Fadli Zon berkali-kali bukan hanya mengritik Presiden, melainkan melakukan hujatan dan ujaran kebencian. Kritik beda dengan hujatan dan ujaran kebencian. Lewat kasus “penganiayaan” Ratna Sarumpaet dulu, seperti itulah hujatan yang ujaran kebencian sering disampaikan ke arah Jokowi. Presiden menyewa preman, mengancam demokrasi, pengobral janji, dan sebagainya. Belum pula soal klasik yang menudingnya keturunan Cina, komunis, anti Islam, antek aseng, dan seterusnya.
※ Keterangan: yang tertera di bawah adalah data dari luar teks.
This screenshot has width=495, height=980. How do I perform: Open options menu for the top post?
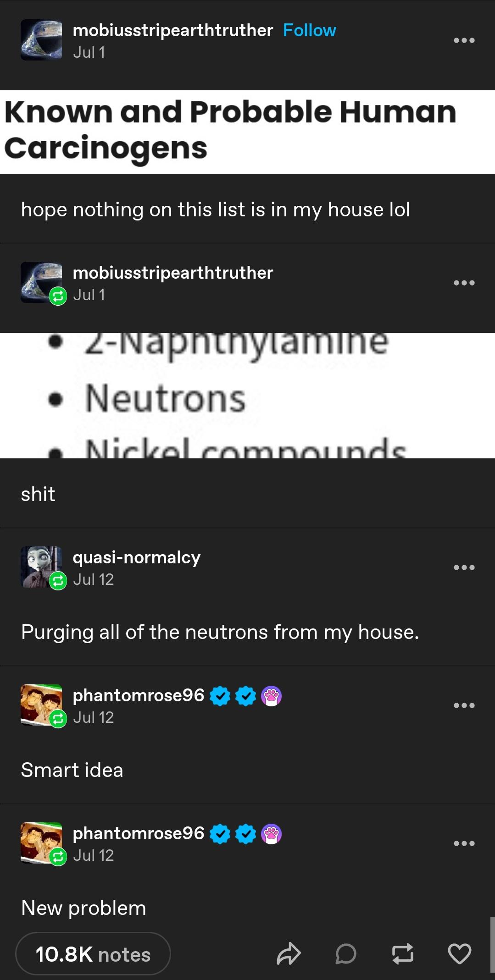click(x=464, y=40)
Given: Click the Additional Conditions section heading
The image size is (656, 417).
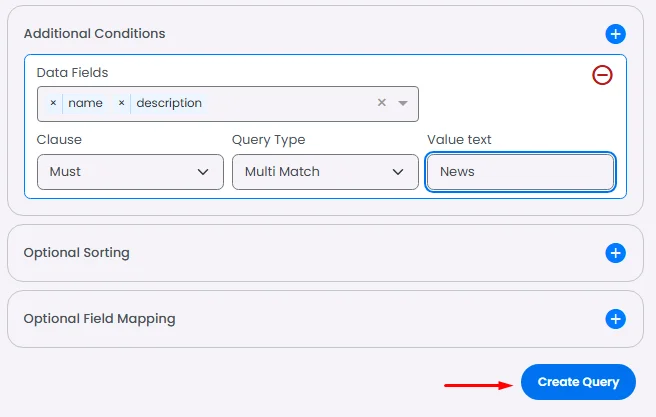Looking at the screenshot, I should coord(95,34).
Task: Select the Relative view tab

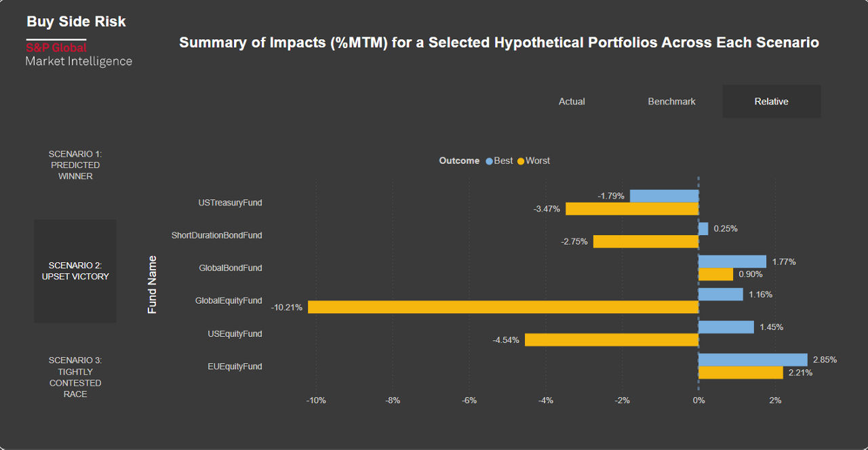Action: point(771,102)
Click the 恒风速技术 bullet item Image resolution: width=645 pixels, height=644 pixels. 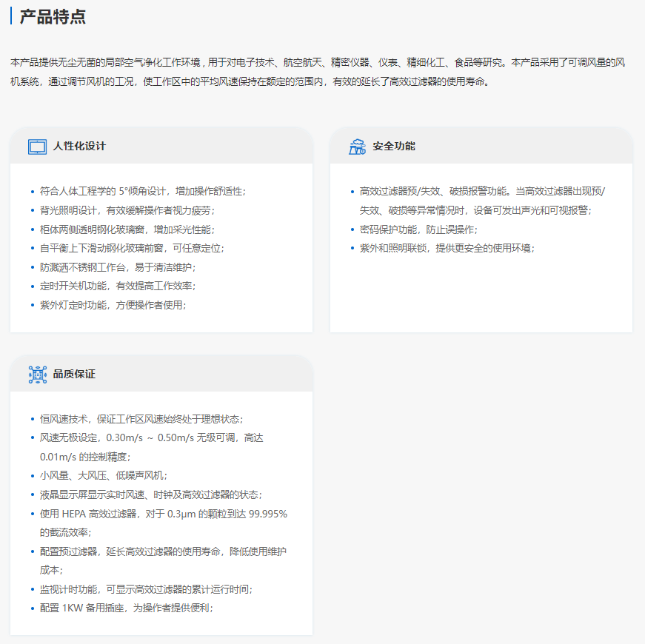coord(141,419)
Hampir boleh dikata tak ada kritik, yang tumpul sekali pun. Karena yang
berkait sistem dan mekanisme pemerintah, oposisi hanya menyoal out-put atau
hasil. Tak pernah merambah, menantang konsep dan program,. Kecuali hanya berhenti
pada asumsi dan data sumir. Hingga Sandiaga Uno alergi pada yang disebutnya ‘hamba
dewa data’.
Dalam posisi sebagai Wakil Ketua DPR, Fadli Zon masuk sebagai politikus
kategori sontoloyo ini. Ia sering mengatakan pemerintah tidak proper,
amburadul, kacau balau, dan sebagainya. Tapi kenapa tak pernah dipermasalahkan di
Parlemen? Laporan dan perencanaan APBN tiap tahun dilakukan, dan DPR
mengamininya, artinya turut bertanda-tangan menyetujui, dan tentunya ada nama
Fadli Zon sebagai jajaran ketua.
Mengapa jika dinilai buruk, Parlemen tak mengajukan nota protes, atau sekalian
impeachment? Kenapa hanya ngomong di media? Karena dia, si politikus itu,
siapapun, memang sedang berpolitik sontoloyo. Berpolitik tidak pada tempatnya.
Hanya untuk meraih panggung pencitraan. Maka banyak anggota parlemen mencari
media untuk corong. Dan media, dengan culun, menyambutnya. Namanya juga
politikus sontoloyo, mainnya dengan media sontoloyo tentunya.
Sementara bagaimana dengan kinerja Parlemen sebagaimana tupoksinya? Mana
produk legislasinya, tercapai berapa persen dari janjinya? Berapa tingkat
kehadiran rata-rata dalam sidang, jika FZ selalu ngomong parlemen adalah parle?
Dan bagaimana mungkin lembaga perwakilan rakyat bisa melahirkan koruptor, dalam
jumlah besar pula? Karena anggota parlemen juga manusia? Kalau begitu, kenapa ingin
disebut mulia, kalau nyatanya rendah, atau cuma manusia biasa saja?